Weekend Strategy Review October 28, 2018
Posted by OMS at October 28th, 2018
The markets were down hard again on Friday. The Dow closed 296 points lower at 26,688. It was down 756 points for the week. The NADASQ was down 151 points on Friday and down 282 points for the week. Both indexes generated weekly VTI-volume Sell Signals joining the weekly Sell Signals on Europe, Australia, Asia, and Canada. Weekly VTI-volume Sell Signals are longer term signals, so until these signals turn positive, it’s likely global decline in equities will continue.
Several weeks ago, when the Dow was trading above 26,500, I said that the large cap index would likely drop to the 24,000 level once the Ending Diagonal Pattern was complete. Several students wrote me about this comment and said it could not happen, that their business was booming, sales and earnings were good. The American economy was growing. How could the stock market decline in this environment? Hmmm? Well this past week we saw once again how the equity markets do not reflect the current state of the economy. Even though most companies that reported earnings this past week were positive, the market fell. It’s just another reason why I don’t pay any attention to earnings. Earnings are what happened in the past quarter. They’re history. They’re practically useless in predicting what’s going to happen in the future. Watching earnings is like driving a car from the back seat, looking backwards. Yet all Fox New and CNBC do all day long is talk about earnings. It’s nonsense!

Set problem 1:
Using the strategy review, answer these:
(a) At what level did the Dow close on Friday?
(b) How many points did the Dow fall for the week?
(c) To what level did the writer say the Dow would likely drop once the Ending Diagonal Pattern was complete?
Set problem 2: Why does the writer of the strategy review pay no attention to earnings?
Set problem 3: Summarize the strategy review in two sentences.
Rely solely on the strategy review for your answers.

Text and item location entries
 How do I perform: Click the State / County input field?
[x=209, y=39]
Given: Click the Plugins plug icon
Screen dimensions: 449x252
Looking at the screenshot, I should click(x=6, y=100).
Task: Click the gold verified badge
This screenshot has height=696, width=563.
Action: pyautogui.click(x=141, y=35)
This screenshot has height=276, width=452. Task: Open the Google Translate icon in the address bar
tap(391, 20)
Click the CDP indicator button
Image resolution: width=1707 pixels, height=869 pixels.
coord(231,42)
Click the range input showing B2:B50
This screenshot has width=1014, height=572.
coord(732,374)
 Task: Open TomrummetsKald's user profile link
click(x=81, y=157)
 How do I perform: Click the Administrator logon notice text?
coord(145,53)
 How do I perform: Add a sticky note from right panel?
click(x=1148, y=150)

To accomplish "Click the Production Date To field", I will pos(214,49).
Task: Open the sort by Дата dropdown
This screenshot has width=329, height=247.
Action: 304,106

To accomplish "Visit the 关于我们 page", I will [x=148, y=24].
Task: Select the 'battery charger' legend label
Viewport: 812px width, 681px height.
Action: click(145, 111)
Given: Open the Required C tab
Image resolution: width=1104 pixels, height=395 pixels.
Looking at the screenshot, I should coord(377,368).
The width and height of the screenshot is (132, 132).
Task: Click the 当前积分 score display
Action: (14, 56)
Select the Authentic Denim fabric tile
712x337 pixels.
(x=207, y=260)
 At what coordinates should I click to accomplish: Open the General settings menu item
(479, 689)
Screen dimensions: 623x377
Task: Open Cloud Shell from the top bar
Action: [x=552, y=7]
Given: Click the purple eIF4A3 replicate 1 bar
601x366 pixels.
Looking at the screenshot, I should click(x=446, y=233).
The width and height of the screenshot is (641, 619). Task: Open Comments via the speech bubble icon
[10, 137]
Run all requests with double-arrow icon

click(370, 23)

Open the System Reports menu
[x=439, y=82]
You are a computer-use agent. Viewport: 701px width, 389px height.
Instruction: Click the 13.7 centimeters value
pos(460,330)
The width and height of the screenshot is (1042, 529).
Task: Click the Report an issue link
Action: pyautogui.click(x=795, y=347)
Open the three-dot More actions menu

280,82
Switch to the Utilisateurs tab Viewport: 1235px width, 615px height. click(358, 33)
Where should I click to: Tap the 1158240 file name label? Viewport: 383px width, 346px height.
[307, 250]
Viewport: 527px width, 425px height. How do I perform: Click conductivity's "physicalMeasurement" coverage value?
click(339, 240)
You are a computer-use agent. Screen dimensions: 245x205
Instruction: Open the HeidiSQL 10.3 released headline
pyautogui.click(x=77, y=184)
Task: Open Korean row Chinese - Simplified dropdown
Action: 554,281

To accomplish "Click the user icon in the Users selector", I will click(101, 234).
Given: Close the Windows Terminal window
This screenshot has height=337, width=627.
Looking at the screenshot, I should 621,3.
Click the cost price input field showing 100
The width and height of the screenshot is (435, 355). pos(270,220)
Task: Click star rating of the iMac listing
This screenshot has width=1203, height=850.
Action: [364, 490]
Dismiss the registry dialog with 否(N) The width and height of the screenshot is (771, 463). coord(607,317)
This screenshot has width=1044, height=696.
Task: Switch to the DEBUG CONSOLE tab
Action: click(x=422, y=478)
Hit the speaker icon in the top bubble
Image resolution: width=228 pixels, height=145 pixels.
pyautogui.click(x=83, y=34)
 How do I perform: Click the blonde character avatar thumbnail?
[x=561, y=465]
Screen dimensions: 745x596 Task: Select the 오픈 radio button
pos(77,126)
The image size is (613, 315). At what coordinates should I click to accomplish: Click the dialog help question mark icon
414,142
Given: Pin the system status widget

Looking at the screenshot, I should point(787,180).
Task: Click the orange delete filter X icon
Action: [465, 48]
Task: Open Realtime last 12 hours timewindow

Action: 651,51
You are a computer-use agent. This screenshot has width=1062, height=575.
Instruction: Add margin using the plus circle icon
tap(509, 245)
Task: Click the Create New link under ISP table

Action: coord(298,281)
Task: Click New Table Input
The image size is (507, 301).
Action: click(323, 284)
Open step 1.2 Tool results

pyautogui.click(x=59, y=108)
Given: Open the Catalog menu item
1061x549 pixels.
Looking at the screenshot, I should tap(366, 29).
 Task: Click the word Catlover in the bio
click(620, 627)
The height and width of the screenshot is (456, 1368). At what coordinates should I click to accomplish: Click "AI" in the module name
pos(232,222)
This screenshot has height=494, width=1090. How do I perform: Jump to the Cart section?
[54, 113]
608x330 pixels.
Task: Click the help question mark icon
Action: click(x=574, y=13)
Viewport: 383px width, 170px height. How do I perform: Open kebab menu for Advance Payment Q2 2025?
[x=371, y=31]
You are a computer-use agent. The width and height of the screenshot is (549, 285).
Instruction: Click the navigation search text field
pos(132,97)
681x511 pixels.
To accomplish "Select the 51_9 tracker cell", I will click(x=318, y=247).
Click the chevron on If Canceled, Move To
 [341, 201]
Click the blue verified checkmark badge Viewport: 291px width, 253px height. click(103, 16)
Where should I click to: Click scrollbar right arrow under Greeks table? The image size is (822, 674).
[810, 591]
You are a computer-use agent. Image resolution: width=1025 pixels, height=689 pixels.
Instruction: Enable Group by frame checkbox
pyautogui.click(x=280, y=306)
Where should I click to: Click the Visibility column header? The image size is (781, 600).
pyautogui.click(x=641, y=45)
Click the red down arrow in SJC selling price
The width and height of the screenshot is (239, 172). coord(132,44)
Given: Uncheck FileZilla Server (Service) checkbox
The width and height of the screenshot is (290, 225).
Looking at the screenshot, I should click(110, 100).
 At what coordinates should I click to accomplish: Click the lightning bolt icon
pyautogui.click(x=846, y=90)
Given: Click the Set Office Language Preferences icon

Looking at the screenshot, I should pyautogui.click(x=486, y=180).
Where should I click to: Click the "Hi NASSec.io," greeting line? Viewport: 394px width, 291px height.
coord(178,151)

Complete answer 1:
(a) 26,688
(b) 756 points
(c) The 24,000 level

Complete answer 2: Earnings reflect what happened in the past quarter, so the writer calls them history. In the writer's view, they are practically useless for predicting what will happen in the future.

Complete answer 3: After another sharp drop on Friday, the Dow and the NASDAQ both generated weekly VTI-volume Sell Signals, joining those on other global markets, and the writer expects the global decline in equities to continue until these signals turn positive. The writer argues that the market fell even though most companies reported positive earnings, which shows that equity markets do not reflect the current economy and that earnings, being past results, are of little use for predicting the future.